Ah, yes. Relationships. They are as varied as the sands of the sea. And they are what is compelling about reading. And when you can put your characters in part of a relationship with other people, the world, whatever, that's what makes a new story.

Excellent spin. :)

Megan K. Bickel said...

Good points, Rachel. When descriptions go on for paragraphs in a book, I often skip ahead to the dialogue and then skim back through what I skipped to see if I really needed to read it!

Meika said...

It was a bit intimidating to post about this just knowing that so many others were doing the same, wasn't it? You did a great job, though! Awesome post :)

C. N. Nevets said...

Thanks for talking a bit about diaogue. I think it's something that we writers often take for granted and don't always think explicitly about how it feeds the character-building process.

Melissa said...

Dialogue is my favorite part of reading any book, the best part about the characters for sure.

You have some excellent tips here.
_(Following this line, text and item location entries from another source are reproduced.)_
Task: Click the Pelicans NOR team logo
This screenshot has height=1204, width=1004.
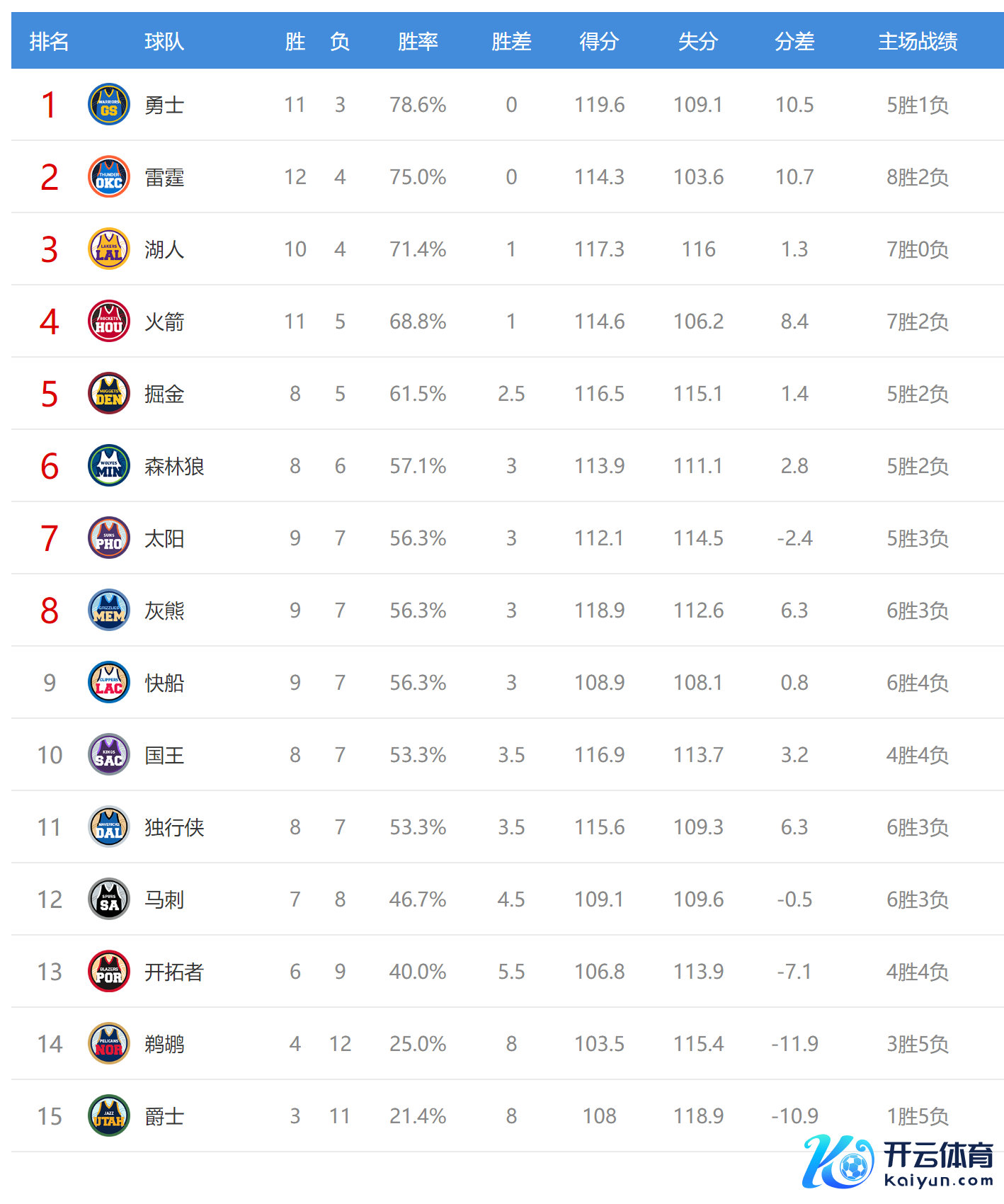Action: point(109,1043)
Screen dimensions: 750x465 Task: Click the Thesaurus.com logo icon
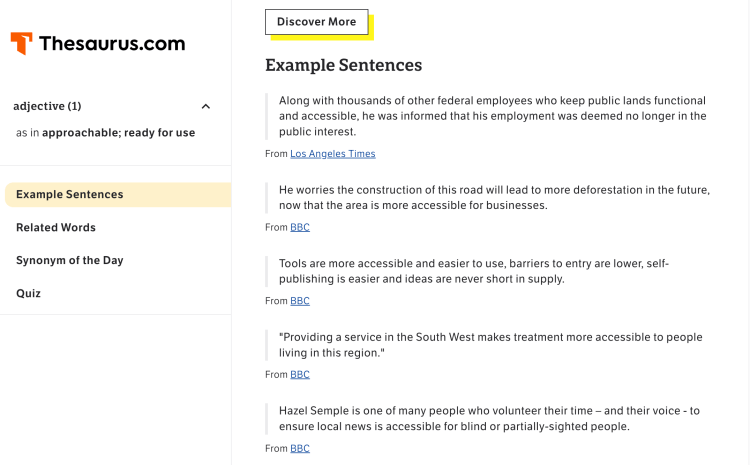tap(22, 43)
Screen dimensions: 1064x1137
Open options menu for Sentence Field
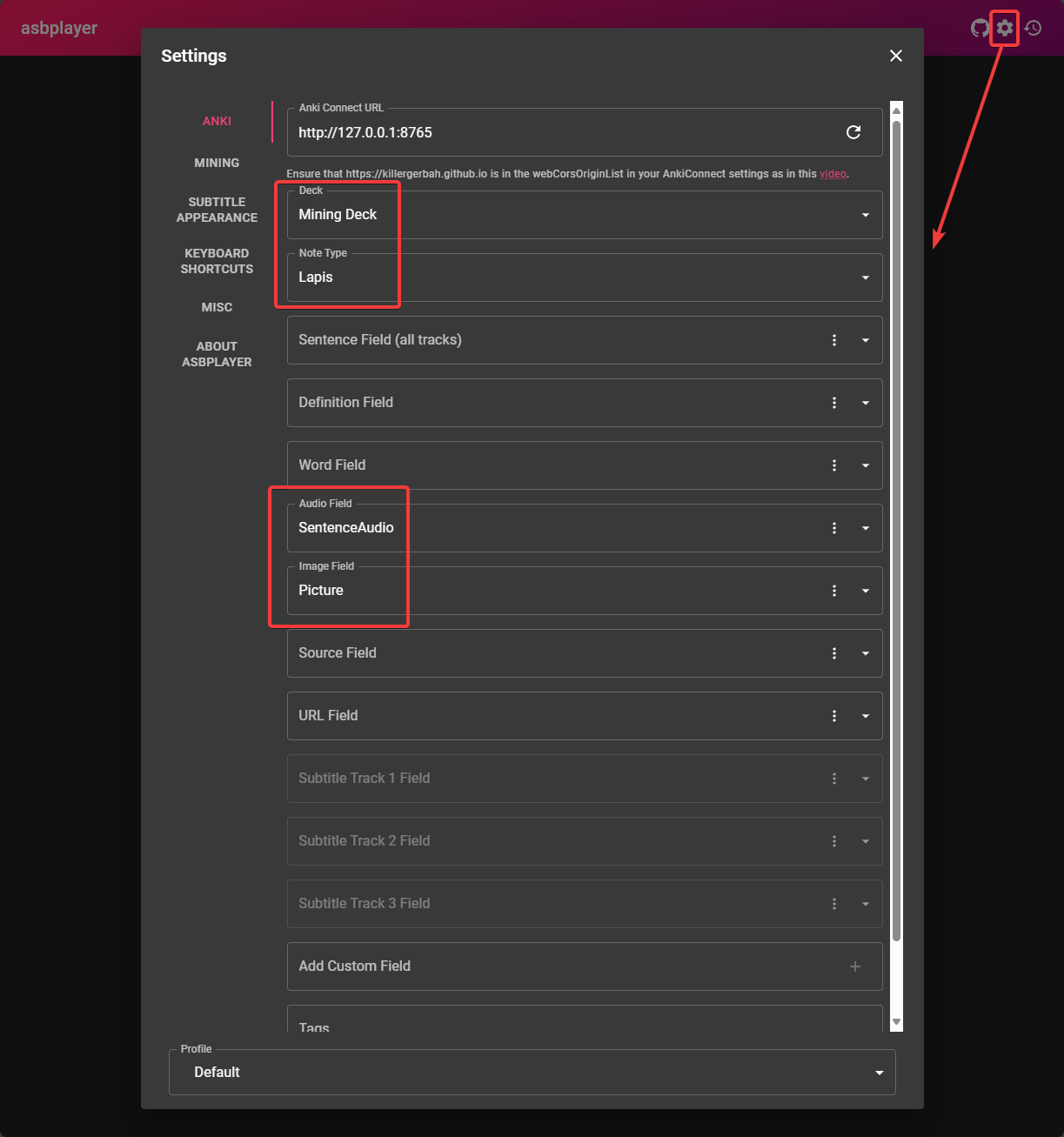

This is a really great contribution to the other posts today.

Rachel Morgan said...

It's really great that so many people recognise dialogue and character interaction as an important (and possibly the best!) part of writing/reading. :-)

Adina West said...

I enjoyed your take on this topic.

Hero's Journey/Love Triangle/Forbidden Love. They certainly are archetypal models for stories, and I didn't really think about my first novel in those terms until after I'd written it. But you know, you just got me thinking, and I reckon I've crammed all three of these archetypes into my novel, without quite realising it.

It is great to see people recognising the importance of dialogue. Even in bygone eras when literary fashion wasn't so skewed toward the 'show don't tell' model of fiction writing, good dialogue still played a very important part in the best novels. It was probably even more important because there was so much less of it!

Len said...

Excellent post! I love your bit on dialogue and I like 'Life is all about relationships'...so true! Nice meeting you! :)

Faith said...

Motive & change... so important! Full agreed, and without either of those, the story is BORING, the characters are BORING, and I'll stop reading.

Great approach to the topic!

J.C. Martin said...

Dialogue is a great way of showcasing a character's voice, and like many people at the GBE blogfest have mentioned, a unique, compelling character's voice is important to make a story readable.

Pam Torres said...

I'm right there with you on dialogue. Give me a drawn out description of a character and I'll be snoozing. Thanks for your post.

Nicole Zoltack said...

Dialogue is huge although sometimes what isn't said is just as important as what is said. Great points.

Sandra Ulbrich Almazan said...

Good list! Relationships are important, both in fiction and in life.